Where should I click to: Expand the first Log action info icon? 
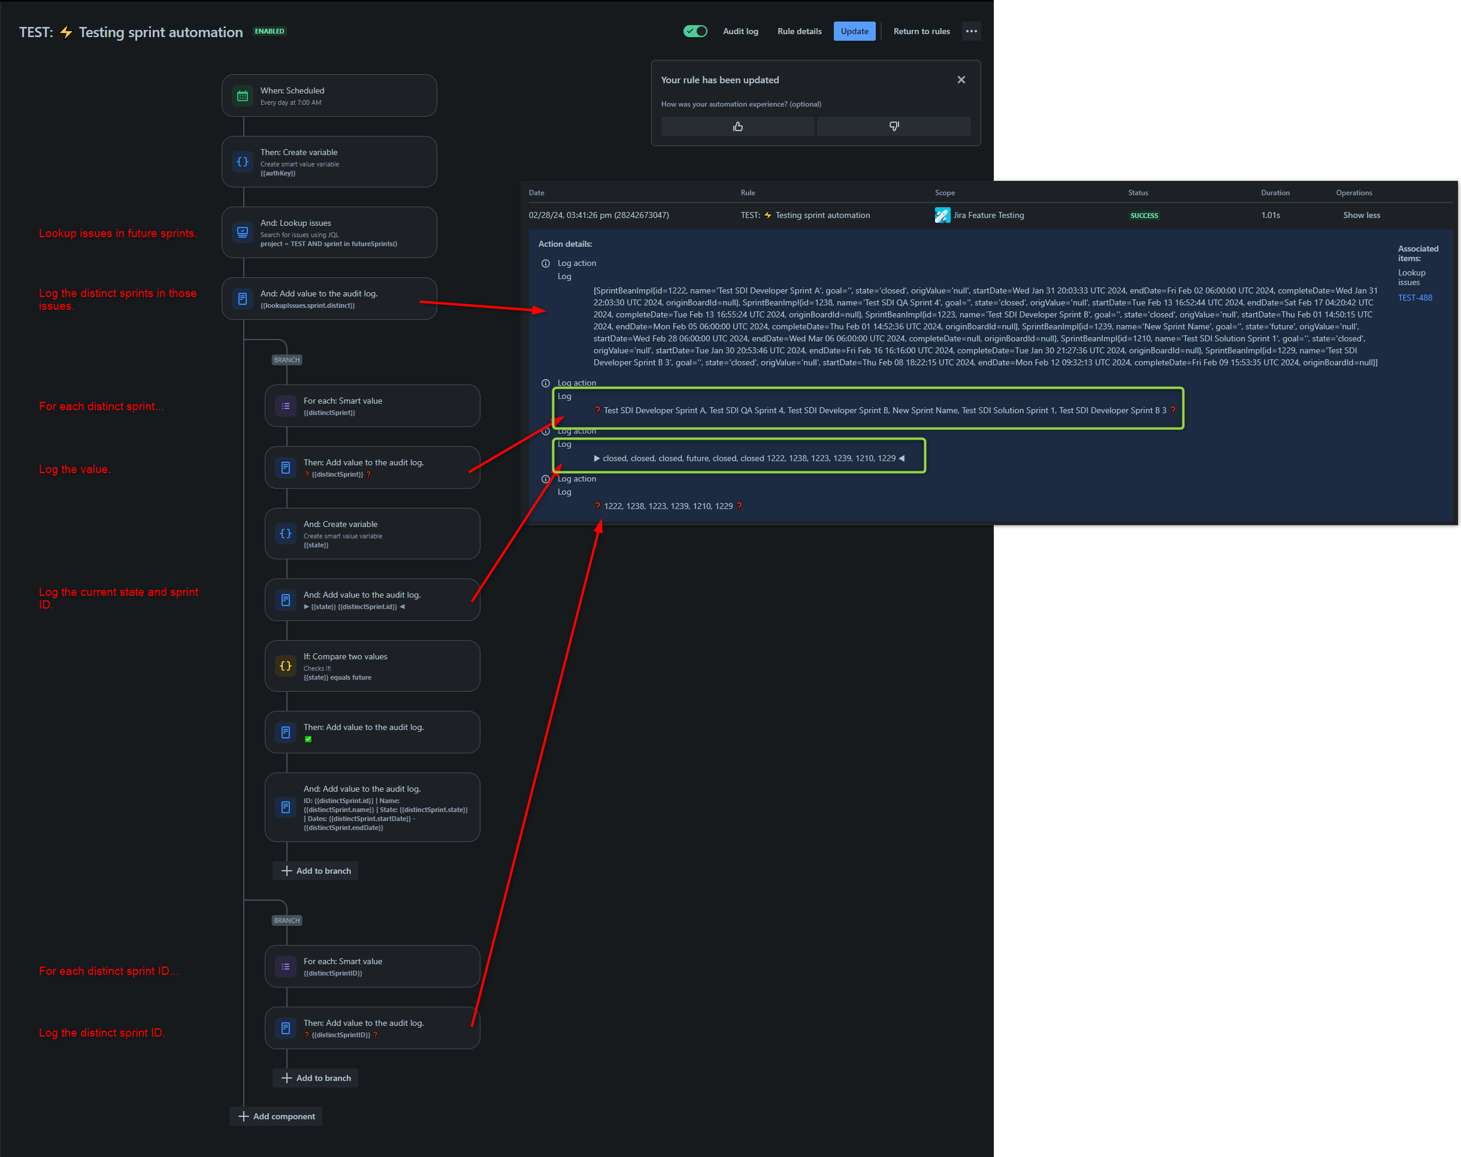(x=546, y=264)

...

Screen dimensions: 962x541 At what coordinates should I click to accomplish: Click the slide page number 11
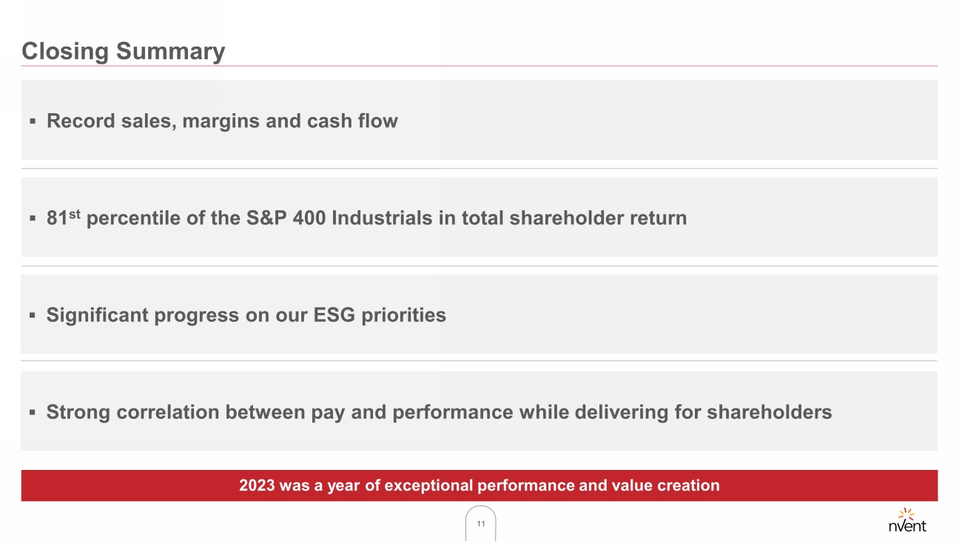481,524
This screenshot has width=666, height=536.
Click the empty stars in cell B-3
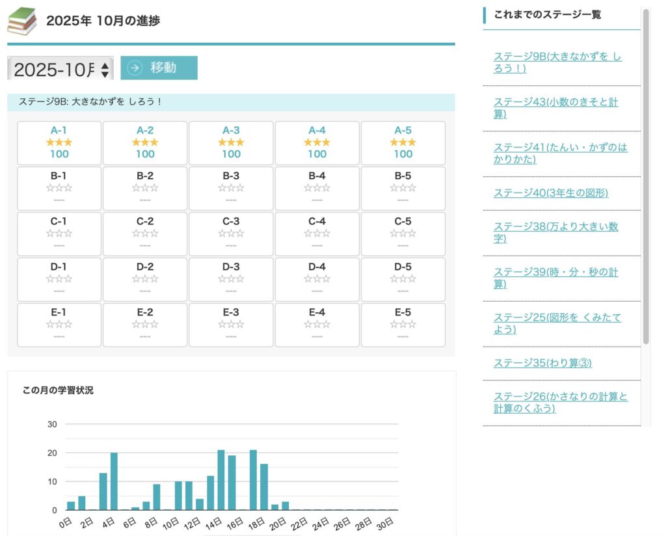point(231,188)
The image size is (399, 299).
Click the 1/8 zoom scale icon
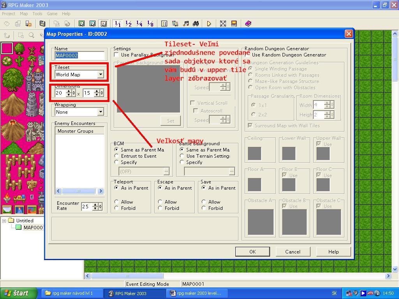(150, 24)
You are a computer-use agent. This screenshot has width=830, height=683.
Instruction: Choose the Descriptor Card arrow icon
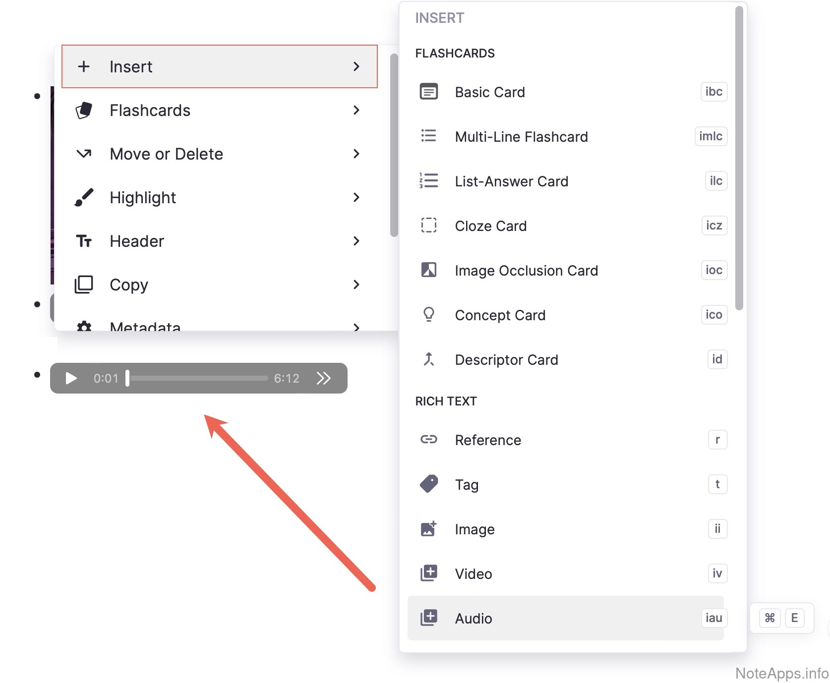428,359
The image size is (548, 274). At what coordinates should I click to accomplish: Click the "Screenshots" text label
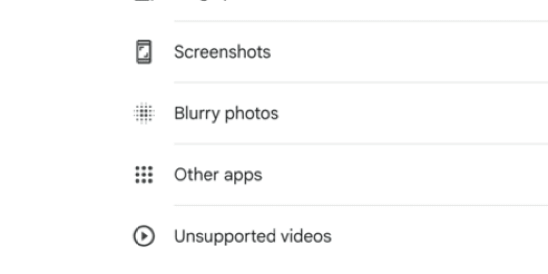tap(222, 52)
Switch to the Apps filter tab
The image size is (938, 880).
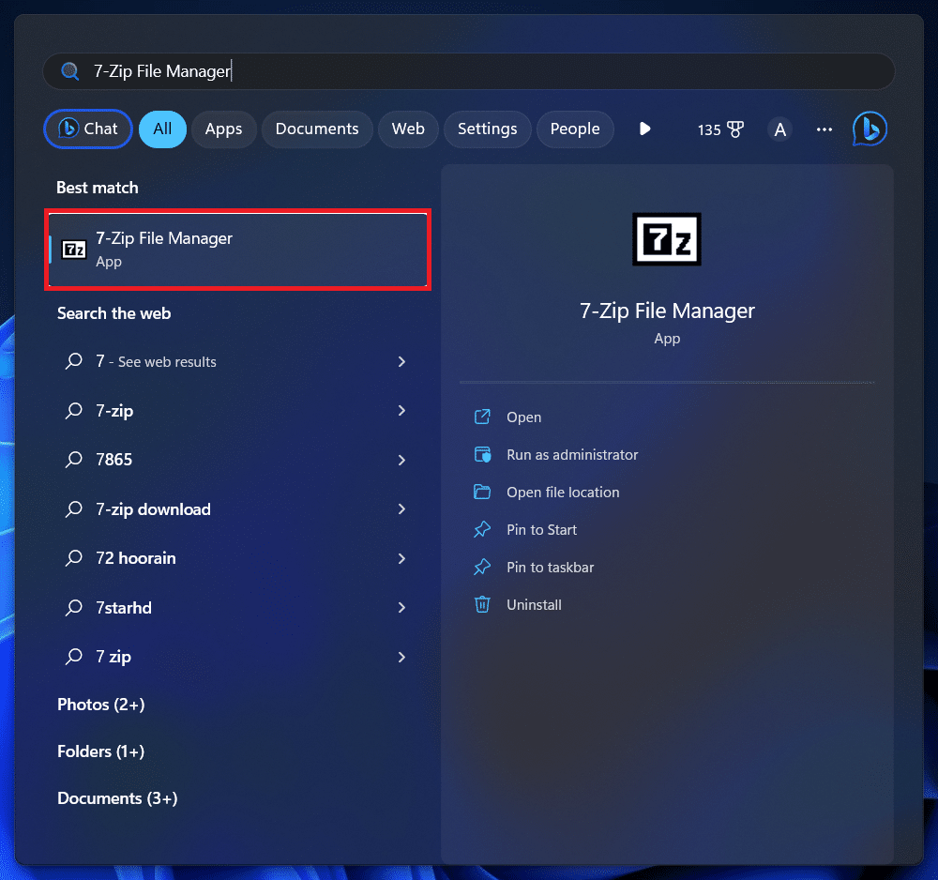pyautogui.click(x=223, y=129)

## Task description
Check each line of the entries for "height" and copy those that have it.

## Result of the task
This screenshot has width=666, height=536.
You are a computer-use agent. This screenshot has width=830, height=683.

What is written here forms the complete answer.